§ Text excerpt:
-----

Pune’s Mula-Mutha sinks into ecological disaster

The ancient river, Mula-Mutha, has been battered by floods, encroachments, and rampant constructions causing massive environmental damage. Turned into a sewer and a dumping site over the years, the neglected river is heavily polluted and filthy. The plan to ‘develop’ the riverbanks of this non-perennial river spells further disaster. The 44-kilometre riverfront project will cost Rs 4,727 crore and will destroy natural stretches of the river at Bund Garden and Sangam. The project, billed as a rejuvenation of the river, will landfill and concretise areas around the river, narrowing it and affecting its ecosystem. It is of greater importance to ensure flood drainage and limit damage than “beautify” the riverbank.

Rivers give rise to cities, it is said. “Which city do you come from?” might well have been “which river do you come from?” in an older age. Pune, and Punekars, come from the Mula-Mutha. 

A city seasoned by a lakh and more years of human settlement, Pune which went by earlier names of Punyavishay and Punyawadi was – and has been – on the banks of a river of confluence. Five rivers – Ram, Mula, Mutha, Pavna, and Dev – merge to become the Mula-Mutha in Pune, the waters of which have nourished the city for centuries. The river, fed by the abundant forests of the Western Ghats, was used by Pune’s first settlers for transport, fishing, riverside farming, and trade, and it played a role in the city becoming an important cultural and political centre of the Deccan plateau.

-----

§ Records shown:
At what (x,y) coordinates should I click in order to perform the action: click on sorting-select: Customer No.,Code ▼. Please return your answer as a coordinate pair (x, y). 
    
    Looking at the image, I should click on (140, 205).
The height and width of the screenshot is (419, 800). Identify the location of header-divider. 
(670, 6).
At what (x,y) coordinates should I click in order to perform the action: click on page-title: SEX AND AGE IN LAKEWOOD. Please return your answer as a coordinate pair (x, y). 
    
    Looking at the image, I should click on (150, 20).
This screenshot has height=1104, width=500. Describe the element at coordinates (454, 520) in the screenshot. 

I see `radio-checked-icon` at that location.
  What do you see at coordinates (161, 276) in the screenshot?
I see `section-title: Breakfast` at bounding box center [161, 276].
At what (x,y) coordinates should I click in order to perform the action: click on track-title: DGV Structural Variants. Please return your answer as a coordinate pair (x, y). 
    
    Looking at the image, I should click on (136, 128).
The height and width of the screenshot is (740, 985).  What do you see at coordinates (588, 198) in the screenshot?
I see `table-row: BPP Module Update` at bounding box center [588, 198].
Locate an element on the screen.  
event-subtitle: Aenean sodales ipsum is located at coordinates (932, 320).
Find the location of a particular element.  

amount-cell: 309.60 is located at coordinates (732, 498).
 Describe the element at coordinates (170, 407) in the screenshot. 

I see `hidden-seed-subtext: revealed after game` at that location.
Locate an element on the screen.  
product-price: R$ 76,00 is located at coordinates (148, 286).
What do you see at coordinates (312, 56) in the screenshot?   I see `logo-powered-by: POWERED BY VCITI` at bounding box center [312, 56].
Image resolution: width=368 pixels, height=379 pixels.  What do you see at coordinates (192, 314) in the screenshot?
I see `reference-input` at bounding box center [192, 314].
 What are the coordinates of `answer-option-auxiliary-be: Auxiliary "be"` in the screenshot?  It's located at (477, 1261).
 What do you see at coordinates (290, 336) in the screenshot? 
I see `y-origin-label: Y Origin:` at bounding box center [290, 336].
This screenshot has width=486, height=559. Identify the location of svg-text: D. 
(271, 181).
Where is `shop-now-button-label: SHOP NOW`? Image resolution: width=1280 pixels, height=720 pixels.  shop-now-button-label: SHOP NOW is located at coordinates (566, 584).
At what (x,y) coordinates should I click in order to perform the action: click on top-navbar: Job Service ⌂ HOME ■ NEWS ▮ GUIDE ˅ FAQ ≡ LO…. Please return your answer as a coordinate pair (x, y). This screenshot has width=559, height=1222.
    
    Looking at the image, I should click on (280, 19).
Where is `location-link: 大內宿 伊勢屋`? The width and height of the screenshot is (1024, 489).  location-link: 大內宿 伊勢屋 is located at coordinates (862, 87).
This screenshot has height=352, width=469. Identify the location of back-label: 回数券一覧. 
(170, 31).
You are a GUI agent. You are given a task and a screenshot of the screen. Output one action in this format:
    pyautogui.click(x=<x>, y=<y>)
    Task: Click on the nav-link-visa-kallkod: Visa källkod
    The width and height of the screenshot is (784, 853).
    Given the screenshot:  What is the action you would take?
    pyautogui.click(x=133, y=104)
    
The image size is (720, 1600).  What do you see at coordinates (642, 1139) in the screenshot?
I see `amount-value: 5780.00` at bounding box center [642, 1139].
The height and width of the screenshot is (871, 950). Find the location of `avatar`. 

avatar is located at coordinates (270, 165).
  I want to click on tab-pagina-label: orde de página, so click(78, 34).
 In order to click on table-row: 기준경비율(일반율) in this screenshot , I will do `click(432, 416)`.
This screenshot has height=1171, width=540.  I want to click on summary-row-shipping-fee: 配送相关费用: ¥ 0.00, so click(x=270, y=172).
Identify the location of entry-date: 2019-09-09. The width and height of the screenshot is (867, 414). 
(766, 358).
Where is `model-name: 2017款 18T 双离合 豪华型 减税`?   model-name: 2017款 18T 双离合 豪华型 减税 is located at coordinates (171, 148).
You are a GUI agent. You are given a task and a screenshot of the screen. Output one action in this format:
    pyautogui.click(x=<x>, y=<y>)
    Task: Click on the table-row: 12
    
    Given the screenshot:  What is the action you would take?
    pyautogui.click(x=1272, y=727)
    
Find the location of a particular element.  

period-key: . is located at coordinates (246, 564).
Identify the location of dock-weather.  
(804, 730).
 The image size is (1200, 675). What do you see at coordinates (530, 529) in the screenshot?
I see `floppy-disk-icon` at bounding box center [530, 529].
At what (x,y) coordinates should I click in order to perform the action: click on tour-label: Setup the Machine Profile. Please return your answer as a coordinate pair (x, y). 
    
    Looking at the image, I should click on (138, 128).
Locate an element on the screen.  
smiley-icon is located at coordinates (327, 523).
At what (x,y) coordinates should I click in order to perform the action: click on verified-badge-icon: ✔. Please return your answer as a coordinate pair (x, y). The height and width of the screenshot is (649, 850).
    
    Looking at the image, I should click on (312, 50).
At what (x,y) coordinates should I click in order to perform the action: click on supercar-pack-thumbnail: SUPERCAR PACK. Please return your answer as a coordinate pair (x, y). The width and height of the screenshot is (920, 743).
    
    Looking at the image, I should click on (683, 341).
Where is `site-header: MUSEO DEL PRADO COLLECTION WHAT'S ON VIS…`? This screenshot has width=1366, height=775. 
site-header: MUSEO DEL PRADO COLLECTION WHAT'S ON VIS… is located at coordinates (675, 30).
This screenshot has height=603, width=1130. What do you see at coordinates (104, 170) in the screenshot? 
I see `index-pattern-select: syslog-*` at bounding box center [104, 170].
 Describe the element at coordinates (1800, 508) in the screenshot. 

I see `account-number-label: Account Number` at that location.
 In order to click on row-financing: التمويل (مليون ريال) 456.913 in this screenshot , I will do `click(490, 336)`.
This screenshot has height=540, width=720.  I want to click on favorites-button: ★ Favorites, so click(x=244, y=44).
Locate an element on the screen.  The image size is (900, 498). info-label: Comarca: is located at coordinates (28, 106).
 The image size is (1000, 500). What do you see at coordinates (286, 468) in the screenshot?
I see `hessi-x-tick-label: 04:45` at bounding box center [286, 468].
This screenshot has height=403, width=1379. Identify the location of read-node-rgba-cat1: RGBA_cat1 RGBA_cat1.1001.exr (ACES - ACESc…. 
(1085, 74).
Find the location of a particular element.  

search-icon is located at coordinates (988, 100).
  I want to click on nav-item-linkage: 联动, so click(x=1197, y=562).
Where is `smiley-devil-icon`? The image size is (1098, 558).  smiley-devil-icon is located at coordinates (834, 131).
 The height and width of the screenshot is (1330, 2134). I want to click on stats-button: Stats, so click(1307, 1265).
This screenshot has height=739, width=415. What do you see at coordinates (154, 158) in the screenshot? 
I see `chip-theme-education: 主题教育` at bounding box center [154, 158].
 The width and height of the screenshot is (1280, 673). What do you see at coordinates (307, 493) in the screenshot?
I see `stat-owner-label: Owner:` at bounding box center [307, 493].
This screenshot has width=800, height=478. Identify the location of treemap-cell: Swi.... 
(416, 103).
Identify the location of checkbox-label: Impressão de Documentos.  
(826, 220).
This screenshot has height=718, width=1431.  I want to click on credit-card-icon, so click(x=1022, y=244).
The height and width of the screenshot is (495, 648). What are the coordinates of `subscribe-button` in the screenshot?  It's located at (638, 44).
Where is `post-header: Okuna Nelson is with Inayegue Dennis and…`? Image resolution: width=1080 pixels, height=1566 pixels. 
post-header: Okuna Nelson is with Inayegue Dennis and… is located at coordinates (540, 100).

-----

§ Exercise A:
Answer these from the article on Pune's Mula-Mutha river:
(i) How long is the planned riverfront project?
(ii) Which two natural stretches of the river will the project destroy?
(iii) What earlier names did Pune go by?
§ Exercise B: In one to three sentences, explain why the article on Pune's Mula-Mutha river says the riverfront project will affect the river's ecosystem.
§ Exercise C: Pick up the article on Pune's Mula-Mutha river after its last paragraph and keep writing.
The records have nothing to do with the article on Pune's Mula-Mutha river.

§ Exercise result A:
(i) 44 kilometers.
(ii) Bund Garden and Sangam.
(iii) Punyavishay and Punyawadi.

§ Exercise result B: The project will fill in land and lay concrete around the river. That will narrow the river and harm its ecosystem.

§ Exercise result C:
But, as with the city, so with the river – only fragments of the previous glory linger. The Mula-Mutha has been steadily reduced to a large sewer, randomly concrete-fenced, prone to flooding and clogging with the city’s waste; the burden on the river has been worsened with construction plans of the riverfront project – euphemistically called the Riverfront Rejuvenation Project – helmed by the Pune Municipal Corporation.

The revered river and flood fury
The Mula-Mutha was not always this way. Till 1961, people would jump off Lakdi Pul (today’s Sambhaji bridge) in swimming competitions. The flow was so strong that only the strongest swimmers resurfaced a few hundred metres away near the Omkareshwar temple. The British used it for game, fishing, boating and constructed the Bund Garden. 

Every ruler revered – and used – the Mula-Mutha when in power. The Yadav dynasty built multiple temples along the river in the 8th century, Chhatrapati Shivaji’s reign saw the flourishing of the present-day riverine Kasba Peth. After Pune’s urbanisation began under the Peshwas, the Mula-Mutha had a golden period from 1761 to 1961. The river warbled along, the city evolved and expanded. When Panshet and Khadakwasla dams burst on July 12, 1961, unleashing large-scale destruction along the river’s banks, Pune and the river changed forever.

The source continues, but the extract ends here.